The work of Dr. Marc Prensky is quite interesting in that it dwells on the main reason of the decline in education system, results of which most educators are compelled to face with, even without suspecting or realizing it. He asserts that it is the generation gap separating today’s students from their teachers and summarizes the main reason by stating that “Our students have changed dramatically. Today’s students are no longer the people our education system was designed to teach.”

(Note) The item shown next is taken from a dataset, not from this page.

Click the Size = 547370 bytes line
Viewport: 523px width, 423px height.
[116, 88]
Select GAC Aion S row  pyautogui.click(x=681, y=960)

He mentions that today’s students have not just altered their dressing style, slang or appearance, but a lot more has been changed, and  he exemplifies this change by a striking example of the amount of time spent on using technological devices compared to the time spent on reading books. He also  states that “ a big discontinuity has taken place” which he names as “singularity”, and it led to a new thinking pattern in which he means they think and process information differently from their predecessors including thinking fast, parallel thinking and multi-tasking. Furthermore, he even states that today’ generation’s brains are likely to be physically different because of the tremendous input they received while growing up. He calls this generation “Digital Natives”, a term used for people born in the digital era, and “Digital Immigrants” referring to those born and grew up in pre-computer era, and throughout the article he mentions the differences lying between Digital Natives and Digital Immigrants, and its consequences. 

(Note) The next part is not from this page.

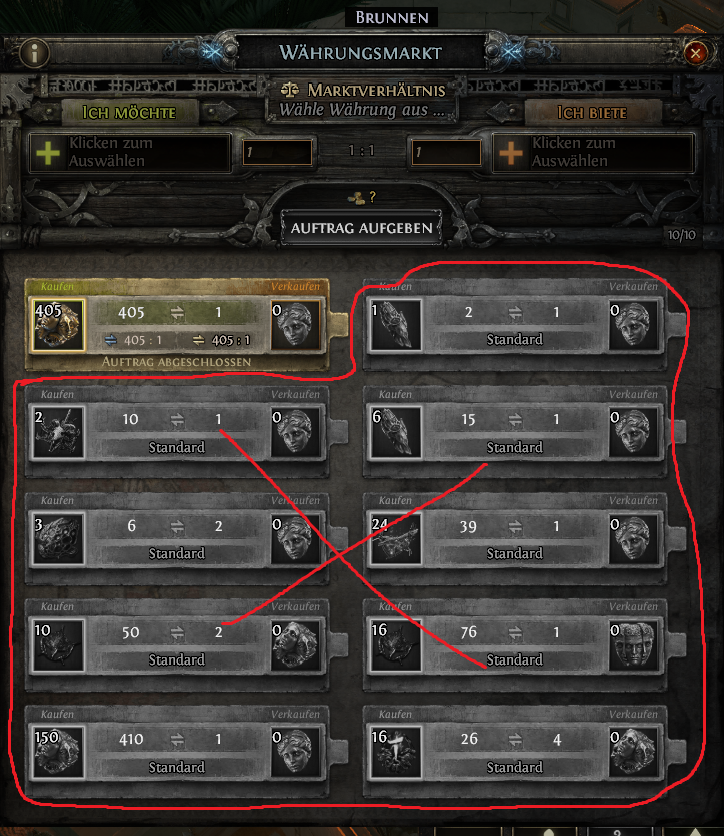Open the Ich biete currency selector

pos(593,152)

Associating the situation with cultural migration, he asserts that it very unlikely that Digital Natives will go backwards in which the traditional educators feel comfortable and are talented at teaching; therefore, he advocates that we need to get used to the new thinking pattern and reconsider our teaching style by adapting our “methodology and content”. He suggests that teachers are compelled to communicate in the language and style of their students. However, it does not mean changing the meaning of what is important, but it means changing the way you teach accordingly. The second issue dealt with is content – “legacy content” and “future content”. The former includes reading, writing, arithmetic, logical thinking etc. On the other hand, the latter one includes software, hardware, robotics, genomics etc. and it also includes  ethics, politics, sociology, language, and other things that go with them which catch attention of today’s generation. When he mentions the former one, he dwells on that these skills are still quite important; however, some of them will vanish in time, and he underlines that it is the latter one calling today’s generation’s attention. At this point, he poses the critical question: how many Digital Immigrants are prepared to teach it?

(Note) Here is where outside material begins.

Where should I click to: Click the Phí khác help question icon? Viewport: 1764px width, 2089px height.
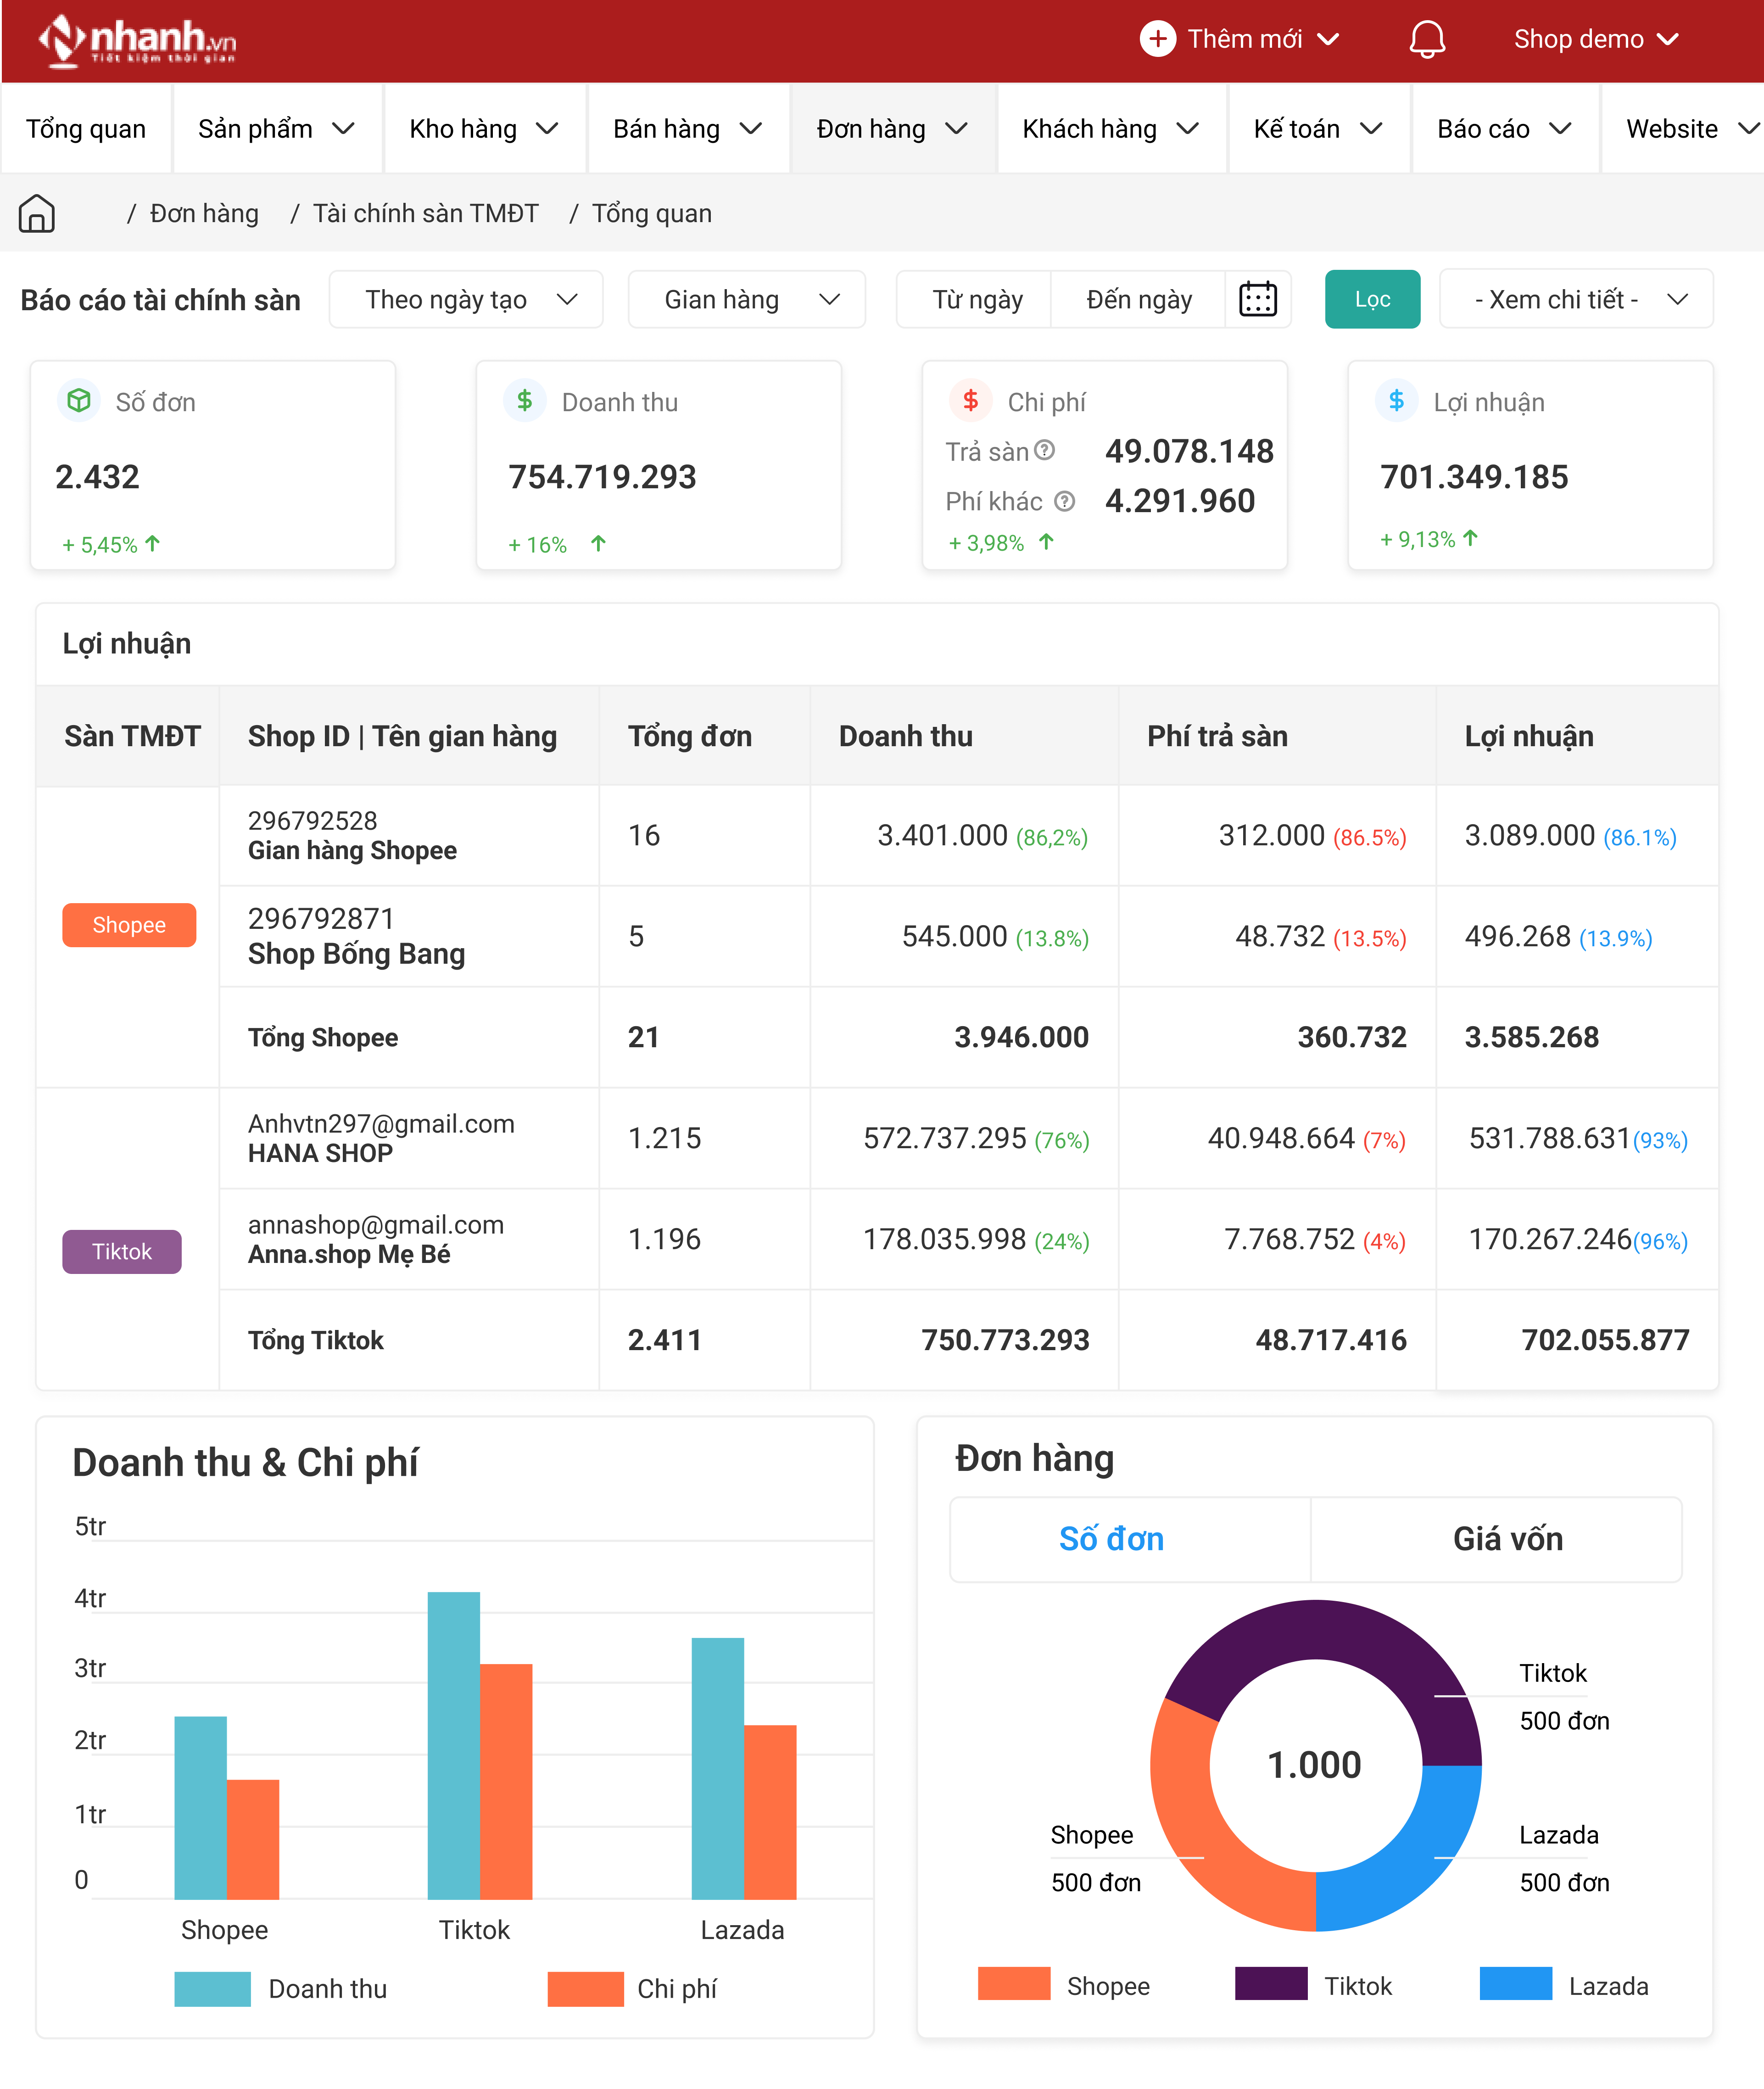tap(1066, 501)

Having stated that the year the writer wrote the article can be no coincidence, I definitely agree with Dr. Prensky that worldviews of “Digital Immigrants” and “Digital Natives” represents are so different. Additionally, it has consequences educators have to deal with, and it is the educators that need to bridge the gap between “them” and “us”. Hence, it is crucial to adapt not only the methodology but also the content accordingly to reach Digital Natives without changing the meaning of what is important.

Reviewed Article:

Prensky, M. (2001). Digital natives, digital immigrants. On the Horizon, 9(5), 1-6.